I love water, and growing up, I would always visit the water, be it the Potomac River, or the streams behind our house in Newburyport, MA. No matter what I learn about water academically be it flow regimes, or hydrologic cycle, there is an ancient quality that Langobards and Celts incorporated into their art work that I feel deeply and profoundly - which can not be quantified. Understanding the essence of water is a challenge, you can’t hold it really, it either reflects or is transparent – becoming it’s surrounding, and then moves on. It is in the air around us and most of our bodies are water. I reckon that the quantity of water, as in the Potomac or the ocean causes the water in ourselves to realign with the pervasive currents that surround us. In my professional practice as well as my two and three dimensional art work, I attempt to honor that flux and dynamism I experience in the world, and to create a language to translate it to those around me. But there are times when that language is inadequate and it is best to let the images (moving and still) or the moment speak for itself as these "found" pieces do.
We recently installed a curtain drain on the north side of our barn to catch the surface flow that had been running under the barn and then erupting in our front yard in at times picturesque fountains during major rain storms that are becoming the norm for climate pattern around here – if you can say there is one. As a result, we created a new area of wetlands to replace the portion we filled to divert the water flow from under the barn.
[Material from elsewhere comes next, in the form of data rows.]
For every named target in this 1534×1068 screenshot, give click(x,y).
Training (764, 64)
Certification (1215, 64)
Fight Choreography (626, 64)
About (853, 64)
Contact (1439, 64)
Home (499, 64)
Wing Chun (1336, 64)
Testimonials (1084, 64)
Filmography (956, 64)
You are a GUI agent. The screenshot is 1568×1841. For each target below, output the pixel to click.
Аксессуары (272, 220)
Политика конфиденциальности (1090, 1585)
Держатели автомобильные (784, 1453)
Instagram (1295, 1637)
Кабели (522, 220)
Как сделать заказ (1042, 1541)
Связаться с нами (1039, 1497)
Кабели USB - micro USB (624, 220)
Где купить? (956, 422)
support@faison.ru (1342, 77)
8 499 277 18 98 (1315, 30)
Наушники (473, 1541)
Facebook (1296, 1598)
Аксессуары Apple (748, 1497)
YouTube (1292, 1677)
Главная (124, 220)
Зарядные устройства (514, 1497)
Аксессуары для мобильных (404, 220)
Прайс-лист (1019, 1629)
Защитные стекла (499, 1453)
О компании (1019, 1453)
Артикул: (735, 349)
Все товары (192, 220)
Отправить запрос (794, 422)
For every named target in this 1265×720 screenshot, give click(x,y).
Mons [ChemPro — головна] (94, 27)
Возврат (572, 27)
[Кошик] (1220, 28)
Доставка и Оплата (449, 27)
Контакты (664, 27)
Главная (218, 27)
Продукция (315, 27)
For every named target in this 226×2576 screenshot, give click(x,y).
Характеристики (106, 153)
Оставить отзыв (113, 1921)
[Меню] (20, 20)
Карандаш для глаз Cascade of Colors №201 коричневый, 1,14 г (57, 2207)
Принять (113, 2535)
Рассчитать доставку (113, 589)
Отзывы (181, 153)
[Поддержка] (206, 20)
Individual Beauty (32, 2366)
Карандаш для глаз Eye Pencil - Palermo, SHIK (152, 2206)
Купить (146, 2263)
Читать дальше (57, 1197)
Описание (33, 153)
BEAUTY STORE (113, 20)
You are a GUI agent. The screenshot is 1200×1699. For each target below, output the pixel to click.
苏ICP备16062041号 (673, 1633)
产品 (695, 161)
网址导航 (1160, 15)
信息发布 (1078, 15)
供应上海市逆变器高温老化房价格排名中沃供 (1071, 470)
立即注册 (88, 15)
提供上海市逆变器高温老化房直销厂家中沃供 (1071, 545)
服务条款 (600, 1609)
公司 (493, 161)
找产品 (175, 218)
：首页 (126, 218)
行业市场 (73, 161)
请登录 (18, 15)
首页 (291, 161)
I created a conceptual planting plan for the area to supplement the wetland seed mix to suit the wet meadow ecological context and ensure that the replication is successful. The mix of plants Rose Mallow, Joe Pye Weed, Blue Flag Iris and Turtle head are all in the surrounding wetlands with the possible exception of the Mallow. These plants have important habitat value for all manner of creatures, and I am glad to have been able with this drainage project to have saved the barn from settling (or worse) and to have created another section of wetlands that can support the incredible diversity of wildlife that surrounds us through the wetland’s nutritive, water storage and aesthetic functions.